Becoming a local when you travel

Me, enjoying the ferry like a local in Sydney Harbour.

A lot of my travels to date have been quick whirlwind trips without staying place in one city for longer than a week, always on the go wanting to see as much as possible. I haven’t done the big RTW (round the world) trip, the longest I have ever been away on one trip is just over 5 weeks. I started traveling when I had a few weeks off here and there between my freelance jobs in film and TV and it always made sense for me to get away when I could instead of saving up for a longer trip and because of this I don’t think I’ve ever really “felt like a local” when traveling.

However on my last trip to Australia, I house sat at a friends place in Sydney while they were away in the US and I feel like I finally got to experience the feeling of a local outside of my own hometown. Even though Sydney is a big city, I enjoyed seeing familiar people every day for a few weeks on end whether it was the same people catching the train, or the guy who was always going in and out of the apartment the same time as me or the local shop owners and construction workers. Also knowing the directions to the grocery store or where to find cheap sushi. Just seeing people like that each day and knowing those things gives you a sense of familiarity and can really make a place feel like home.

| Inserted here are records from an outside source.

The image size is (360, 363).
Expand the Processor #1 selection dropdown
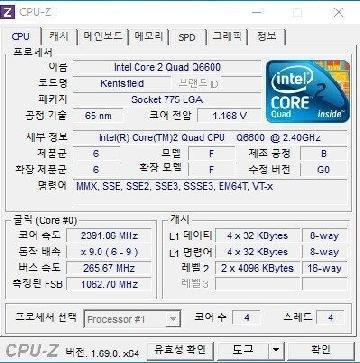click(132, 319)
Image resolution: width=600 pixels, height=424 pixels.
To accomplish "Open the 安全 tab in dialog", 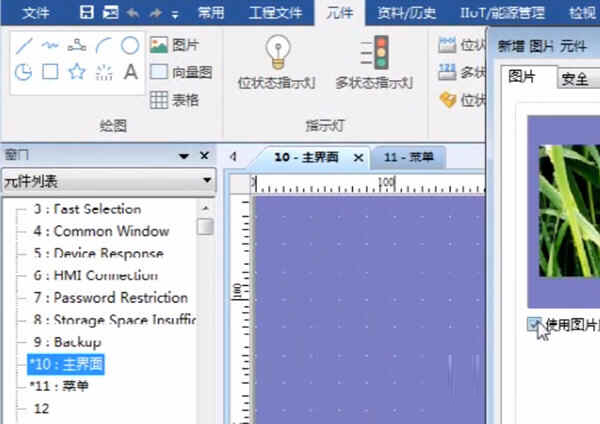I will pyautogui.click(x=573, y=78).
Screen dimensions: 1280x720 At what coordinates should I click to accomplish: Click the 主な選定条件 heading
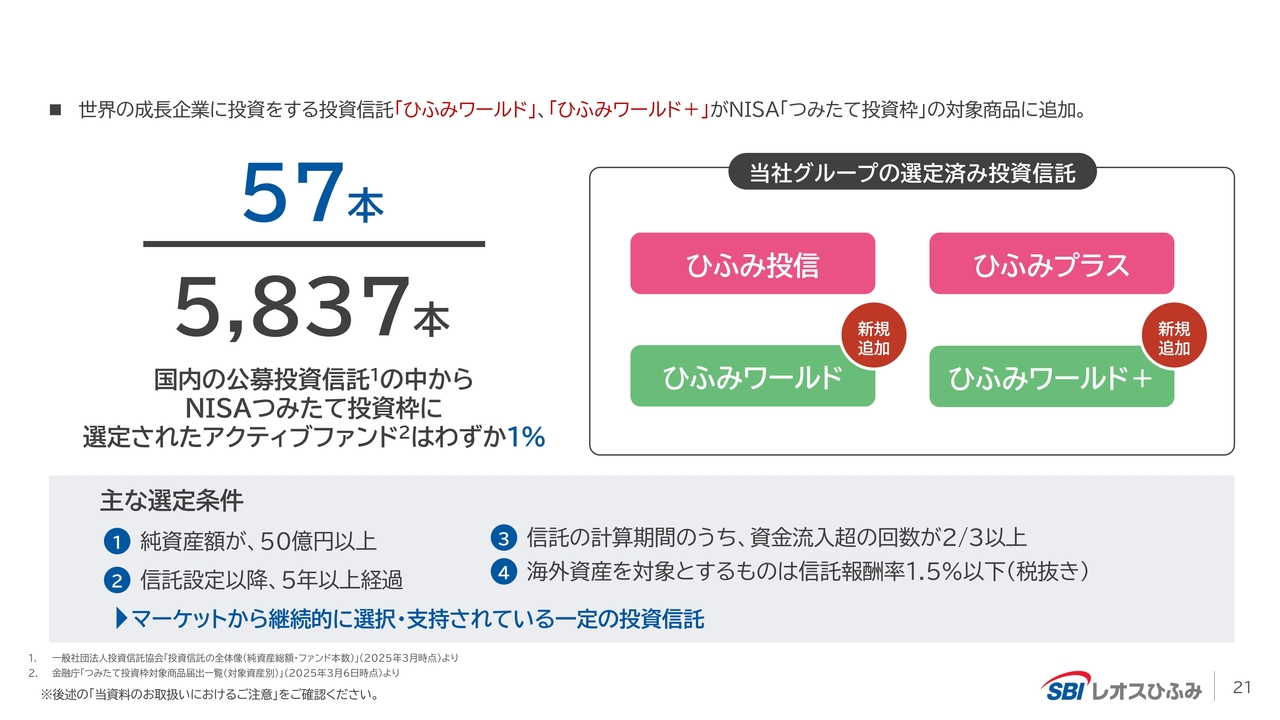tap(171, 500)
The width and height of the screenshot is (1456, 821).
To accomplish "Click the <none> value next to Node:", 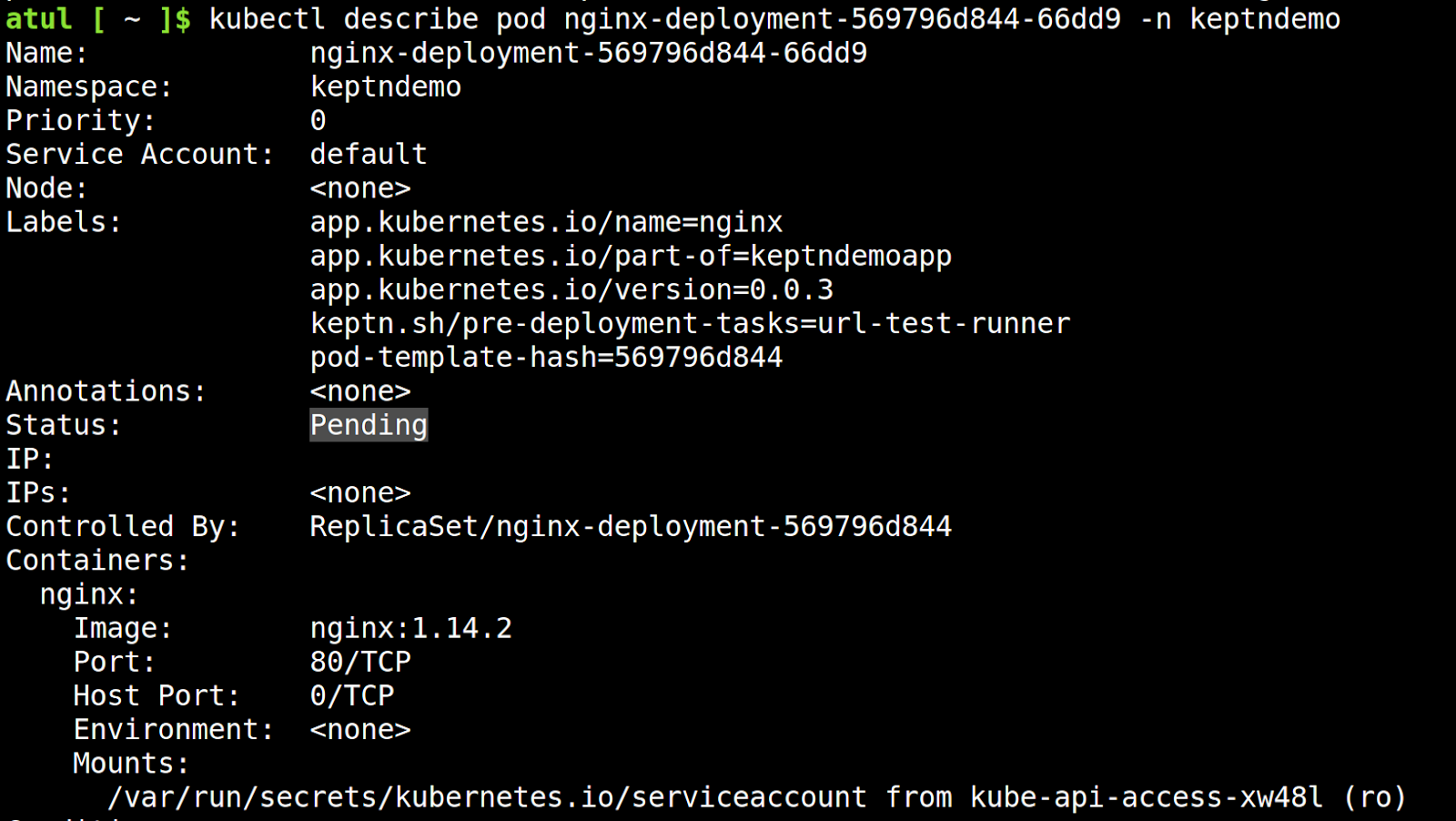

Another thing that made me feel like a local while in Sydney was meeting up with friends who were locals and knowing more about the city than them. Granted I’ve been exploring the city and taking every tour possible, however some of my friends have been living there their whole life and I knew of great restaurants to eat at that they hadn’t heard of or knew about the free bus that runs in the city to get you around quick and free that was a surprise to them.

Cheap sushi and a friendly neighbourhood butcher are both fun things to know that make you feel like a local.

When I travel one my favourite experiences is when I know I’ve been able to blend in and people come up to me asking for directions. It’s happened to me many times in Australia, it happened surprisingly a lot of times while in Iceland, in Germany, Paris, Copenhagen and more.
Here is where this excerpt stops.